Dennis looked crestfallen. He had not expected this.

“Won’t you try him just this once more?” he pleaded.

“Now, look here, Master Dennis,” said the farmer; “you know most of my men. They don’t call me a hard master, do they?”

“No,” replied Dennis; “they say the gaffer’s very kind.”

“Well, but there’s another thing I’ve got to think of besides kindness, and that’s justice. It isn’t fair, you see, to the other men to let Tuvvy off. Why, if I did, I shouldn’t have a steady workman about the place soon, and serve me right. They’d say: ‘There’s that chap Tuvvy can do as he likes, and drink and leave his master in the lurch, and yet he’s no worse off. Why shouldn’t we do the same? What’s the good of being sober and steady, and sticking to our work, if we don’t get anything by it?’”

“But I’m sure,” said Dennis eagerly, “they’d all like Tuvvy to stop.”
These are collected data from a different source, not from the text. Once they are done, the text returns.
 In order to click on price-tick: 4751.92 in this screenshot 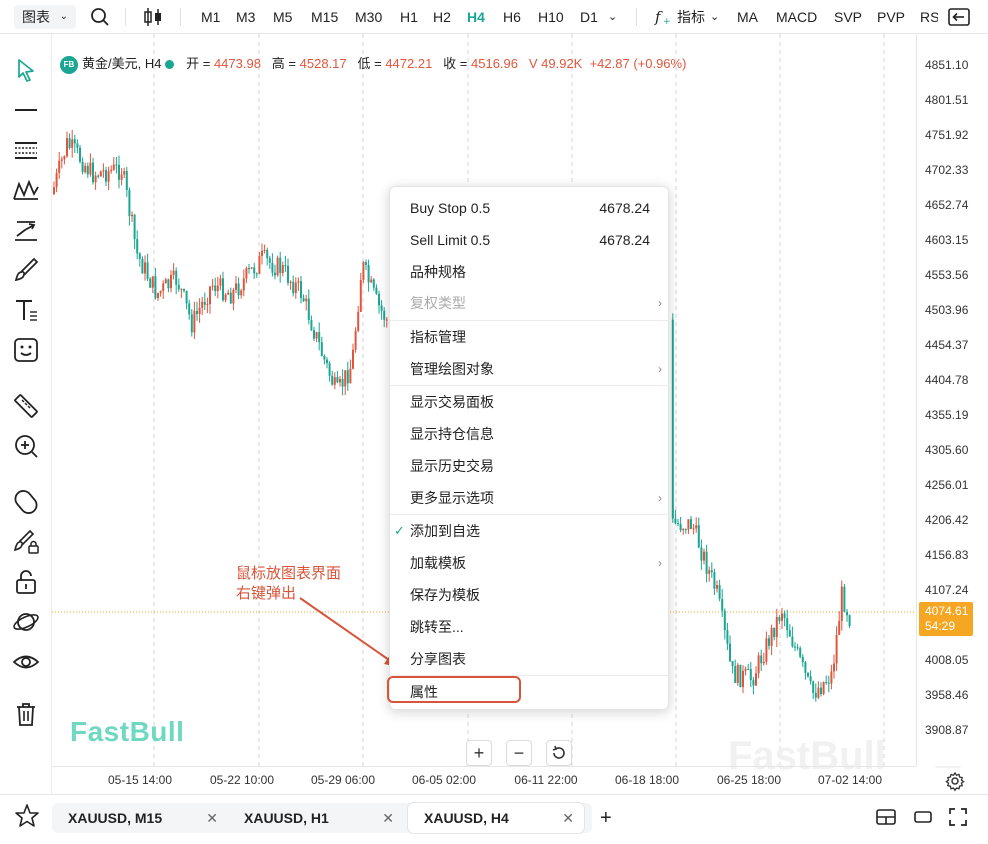, I will do `click(947, 135)`.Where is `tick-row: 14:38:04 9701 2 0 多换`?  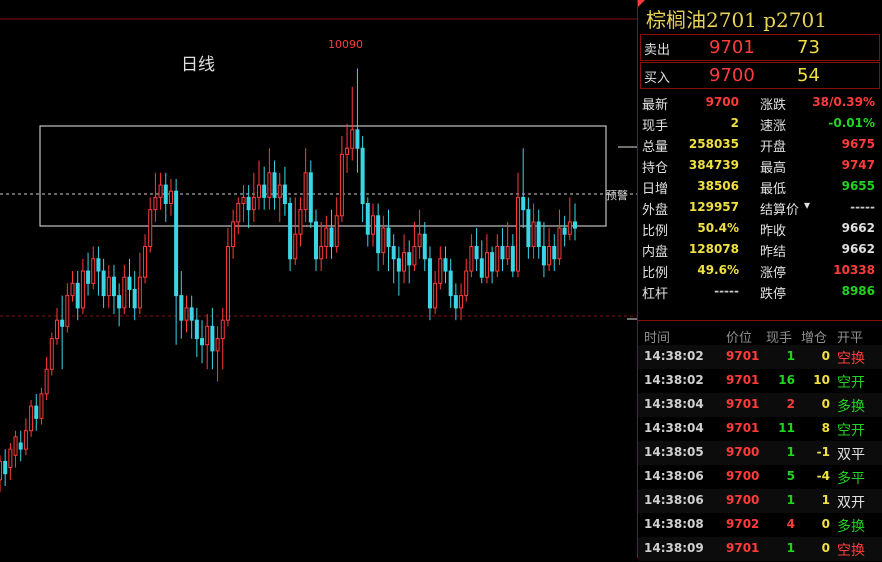 tick-row: 14:38:04 9701 2 0 多换 is located at coordinates (760, 405).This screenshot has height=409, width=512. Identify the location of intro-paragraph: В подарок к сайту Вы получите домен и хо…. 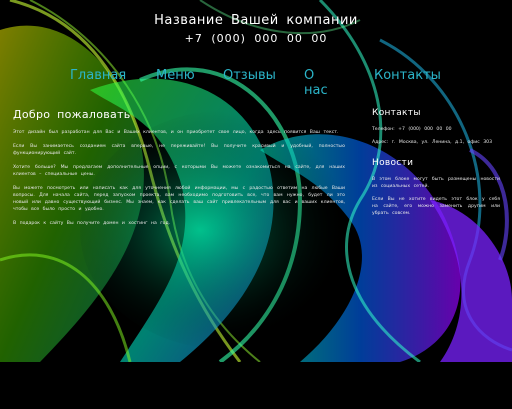
(92, 224).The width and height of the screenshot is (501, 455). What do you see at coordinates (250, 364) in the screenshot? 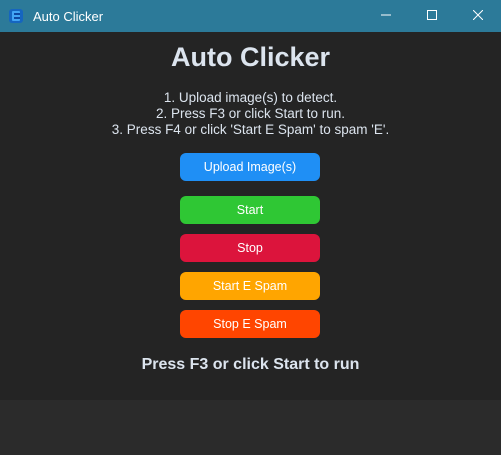
I see `status-text: Press F3 or click Start to run` at bounding box center [250, 364].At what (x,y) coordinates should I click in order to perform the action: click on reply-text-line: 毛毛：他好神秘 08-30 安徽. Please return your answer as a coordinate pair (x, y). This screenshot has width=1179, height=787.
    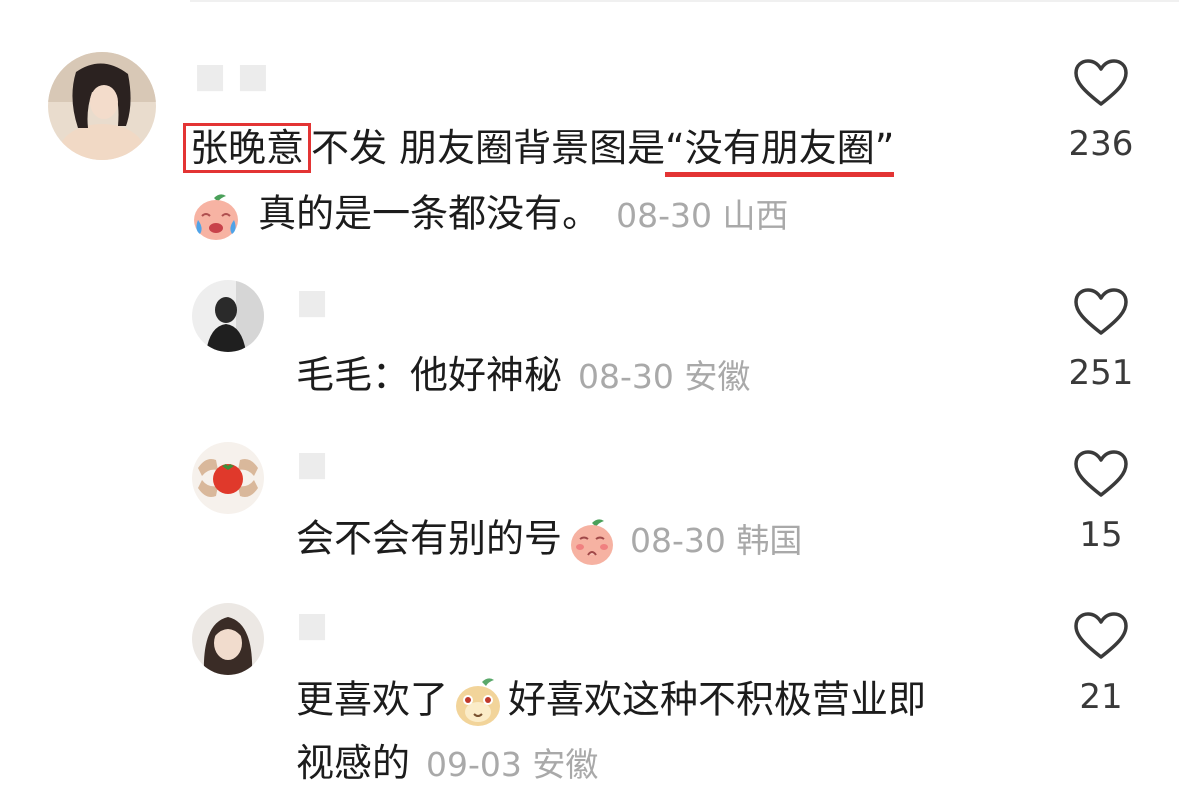
    Looking at the image, I should click on (523, 376). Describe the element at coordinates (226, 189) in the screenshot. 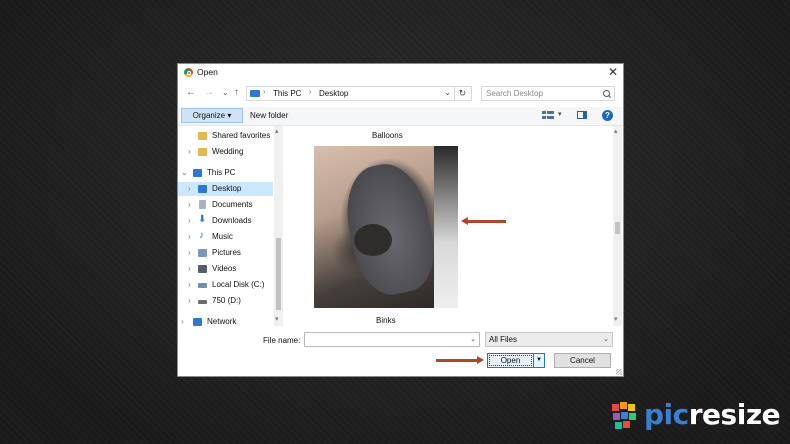

I see `nav-item-desktop: › Desktop` at that location.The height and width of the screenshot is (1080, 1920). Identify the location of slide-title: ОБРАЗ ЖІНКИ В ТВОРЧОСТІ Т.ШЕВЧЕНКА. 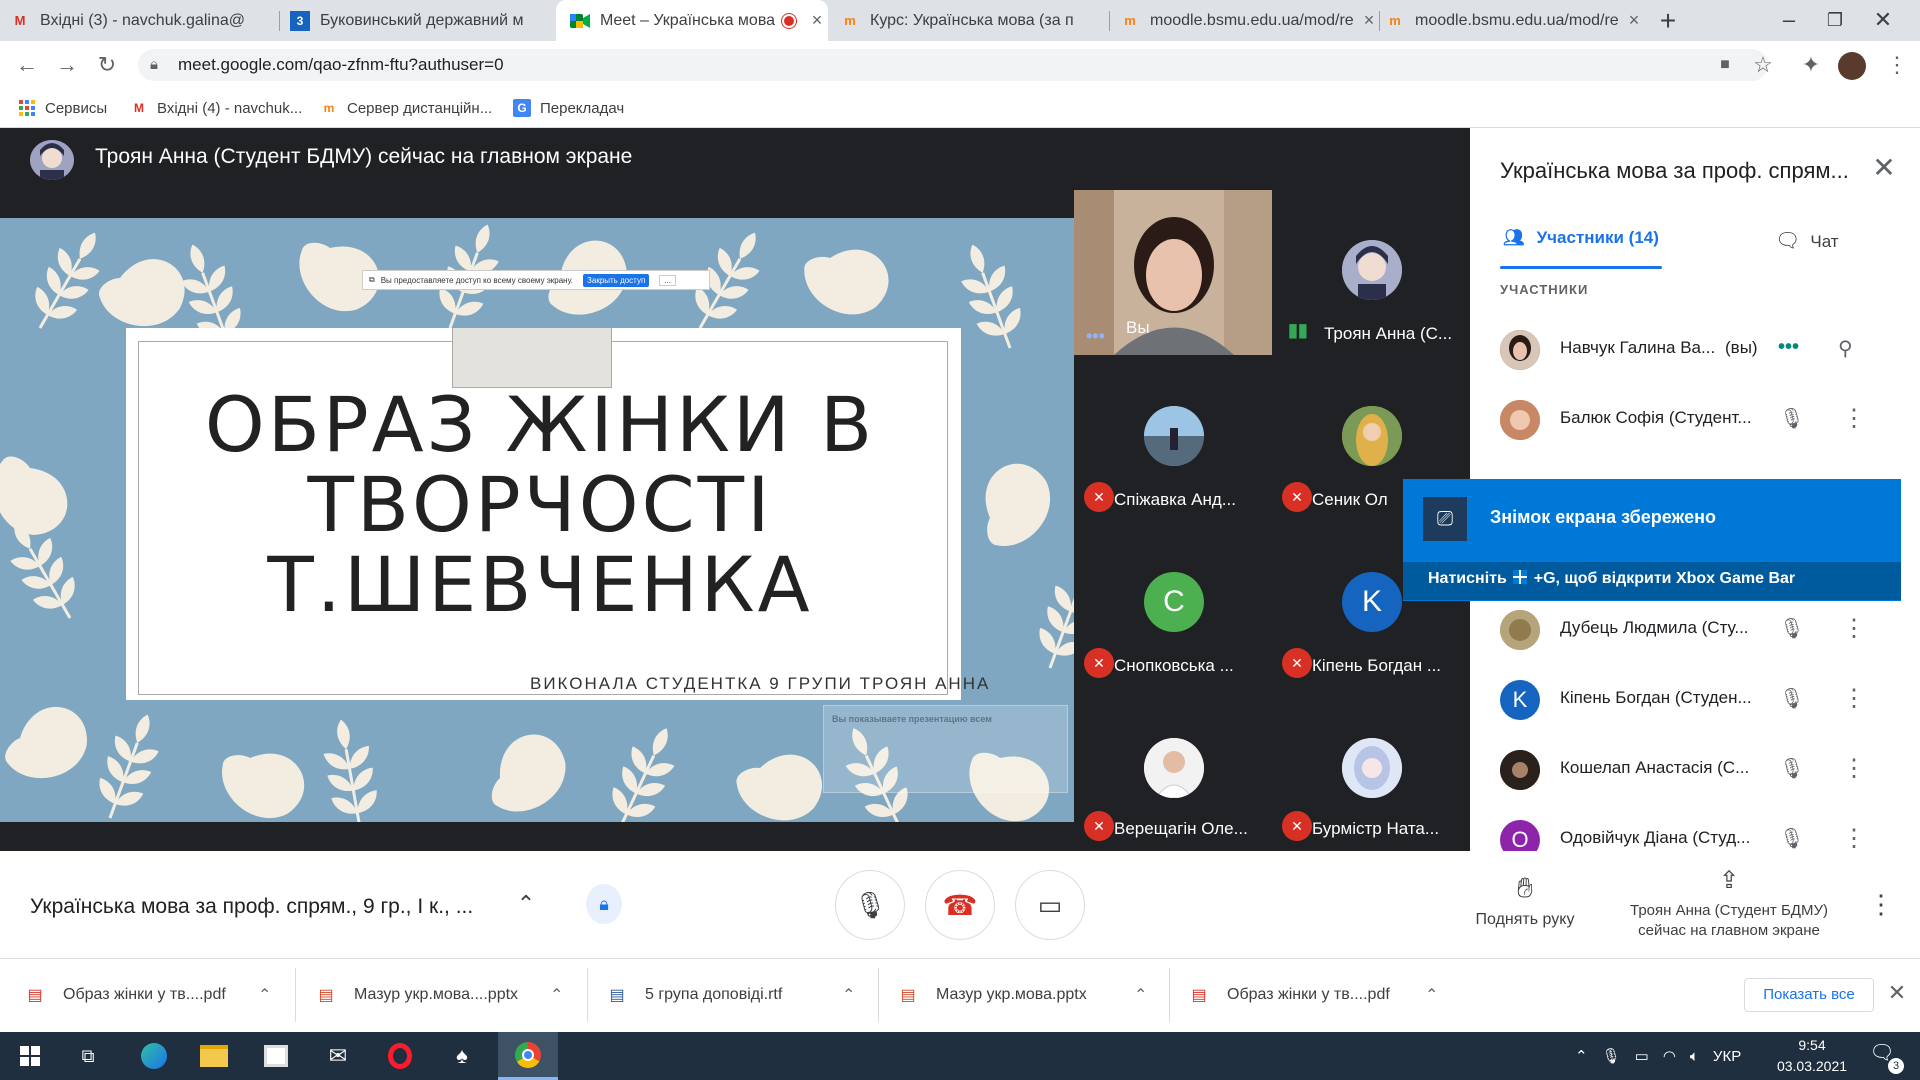
(540, 504).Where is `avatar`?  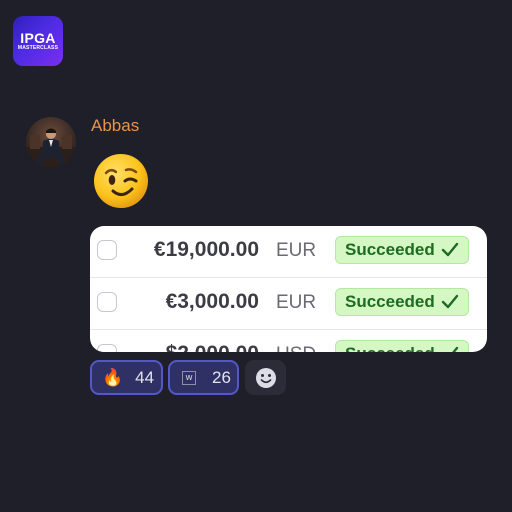 avatar is located at coordinates (51, 142).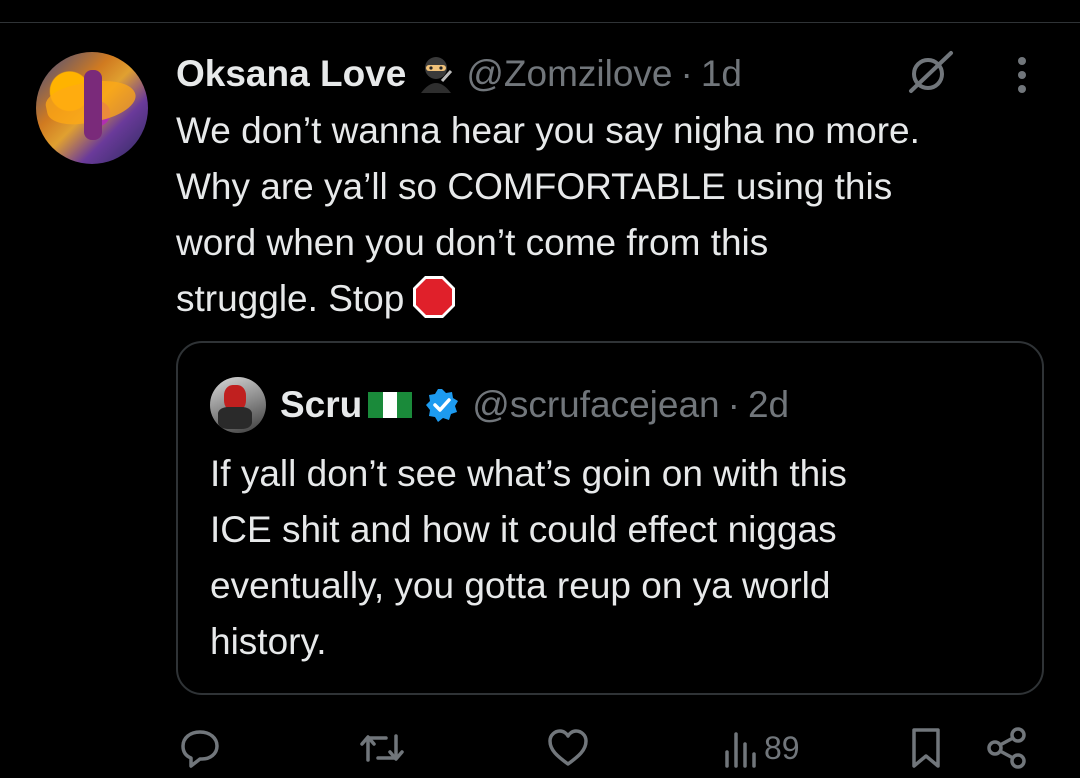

“That’s the worst of it,” said Mr Solace, with an annoyed jerk of his head. “I should like him to stop too. He’s such a clever rascal with his head as well as his hands. A hint does for him, where another man wants telling all the ins and outs of a thing, and doesn’t get it right in the end. Tuvvy’s got a head on his shoulders, and turns out his work just as it ought to be. It’s a pleasure to see it. But then, perhaps just at a busy time when we’re wanting some job he’s at, he’ll break out and have a regular fit of drinking for the best part of a week, and leave us all in the lurch. It’s no use. I can’t and won’t put up with it, and I oughtn’t to.”

The farmer spoke as though arguing with his own weakness rather than with Dennis, who now ventured to ask: “If all the others wanted him to stay, would you let him?”

“I’ll have nothing to do with asking them,” said the farmer, spreading out his hands. “I’ll have nothing more to do with Tuvvy at all. I’ve given him up. Now you run away, my boy, and let me get to my business.”

Dennis stood for a minute, half uncertain whether he should put some more questions; but Mr Solace sat down to his desk, and grasped his pen with such determination, that he did not dare to make another attempt, and unwillingly left the office.

He did not, however, entirely give up hope. Dennis was a stubborn little boy, and when he had fixed his mind upon a thing, he did not soon leave off trying to get it. Could Aunt Katharine help him, he wondered, as he and Maisie ran home together. At any rate he would tell her all about it, and ask for her advice. But when she had heard the story, Aunt Katharine did not seem to have much advice to give.

“I don’t think you must worry Mr Solace any more, Dennis,” she said. “He knows best how to manage his own affairs and his own men. A little boy like you can’t understand such things. If the wheelwright behaves badly, of course he must lose his place.”

“But,” persisted Dennis, “Mr Solace really does want to keep him, I know, only he says it isn’t fair to the other men.”

“Well, you’d better get them to sign a Round Robin, then,” said Miss Chester, laughing; “I can’t interfere.”

She was hurrying away, as though there were no more to be said on the subject, but Dennis followed her.

“Oh Aunt Katharine,” he said earnestly, taking hold of her dress, “do wait a minute, and tell me what you mean by a Round Robin.”

Aunt Katharine was always willing to make things clear to the children if she could, and she now sat down patiently to explain to Dennis what a Round Robin was. When he quite understood, he ran quickly in search of Maisie that he might describe it to her before he forgot a word, and get her to help him in preparing one.